Astasambhu Siva Temples is a collection of 8 Hindu temples dedicated to Lord Siva located in Bhubaneswar, the capital of Odisha, India.

== The Temple ==
In the Uttaresvara Siva Temple precinct, there are eight temples of identical size and dimension locally known as Astasambhu. Ashta means eight and Sambhu refers to another name of Lord Shiva. Five of them are arranged in one alignment, also known as Panchu Pandava. According to architectural features like bada division and pabhaga mouldings, this temple was built around 10th Century A.D. This is a building made up of stones and its typology is Rekha Deul. The temple is surrounded by Godavari tank in the east, Uttaresvara Siva Temple compound wall in west, and Bindusagar tank in south beyond the compound wall. The temple has an east facing shrine.

== Architecture ==
The temple has a square vimanam (shrine) measuring 2.45 metres with a frontal porch of 0.53 metres. It's pancharatha(five chariots) is distinguished by a central raha and a pair of anuratha and kanika pagas on either sides of the raha. On elevation, the vimana is of rekha order that measures 5.72 metres in height from pabhaga to kalasa. From bottom to the top the temple has a bada, gandi and mastaka. With three fold divisions of the bada the temple has a trianga bada measuring 1.72 metres. At the bottom the pabhaga has four base mouldings of khura, kumha, pata, basanta that measures 0.47 metres. Jangha measures 0.90 metres and baranda measuring 0.35 metres thick has three mouldings. The gandi measuring 3.00 metres in height is devoid of any decoration and mastaka measures 1.00 metres with components like beki, amlaka, khapuri and kalasa.

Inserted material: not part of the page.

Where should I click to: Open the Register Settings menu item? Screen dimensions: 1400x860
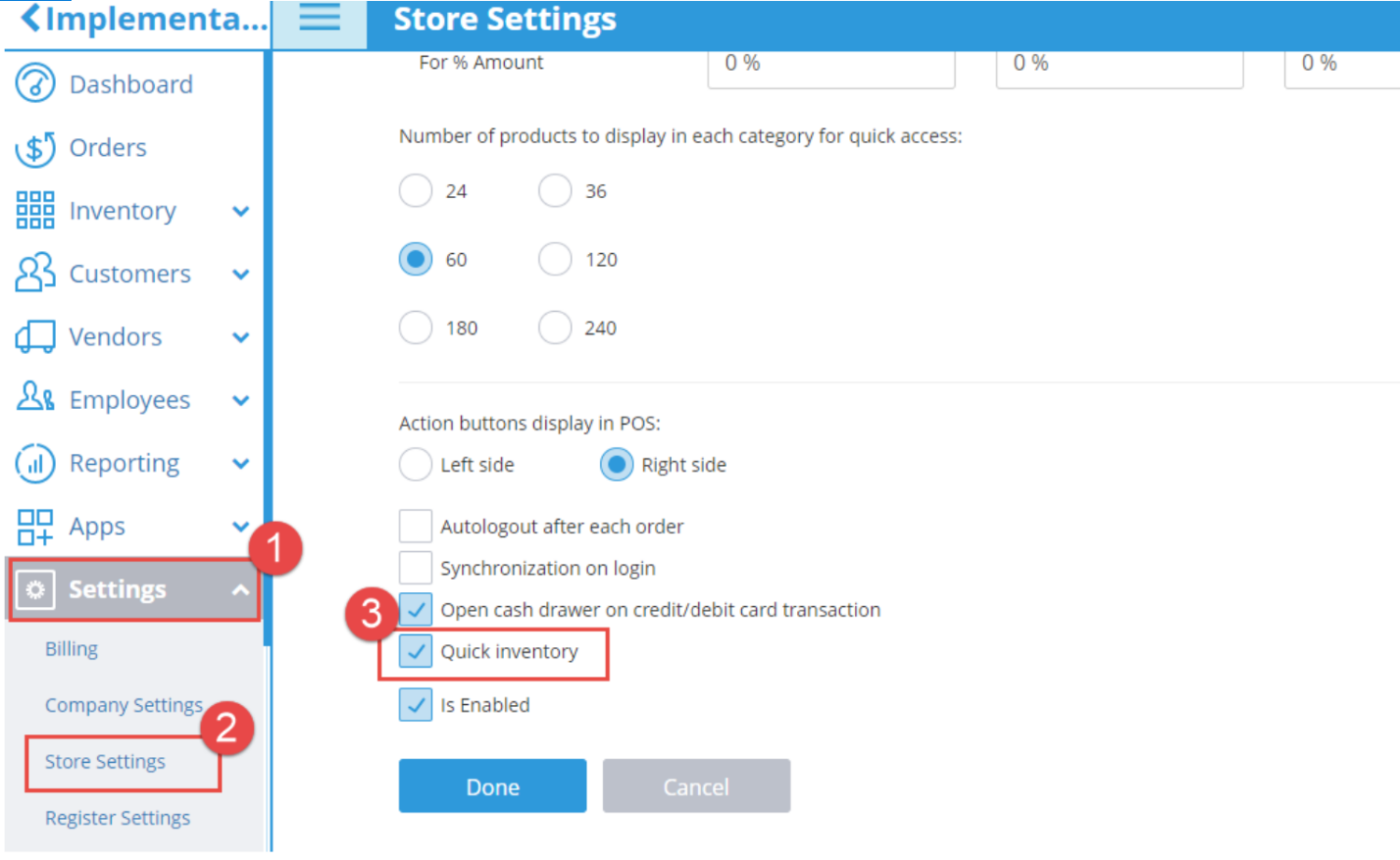pyautogui.click(x=117, y=817)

The parsvadevata niches are located on the raha paga of the jangha on the three sides of north, west and south measuring 0.50 metres x 0.32 metres and with a depth of 0.20 metres. Except the southern niche, the rest two are empty. The niches are decorated with talagarbhika and urdhagarbhika of khakhara order. The southern niche houses a four armed Ganesha holding a parasu in his lower left, a rosary with varadamudra pose in lower right hand. His upper hands are broken. The deity is flanked on the top by two flying vidyadharas holding garlands in their hands. This temple is made up of coarse grey sandstone, construction technique is dry masonry type and construction type is Kalingan.

== Decorative features ==
The doorjamb is decorated with three vertical bands and measures 1.20 metres in height x 0.84 metres in width. At the base of the doorjamb there are dvarapala niches on either side measuring 0.28 metres in height x 0.12 metres in width and houses the Saivite dvarapala’s holding trident. At the lalatabimba there is a Gajalaxmi holding a lotus in her left hand and right hand is in Varada mudra. The architrave above the doorjamb carved with the traditional Navagrahas flanked by two atlantid ganas on either side.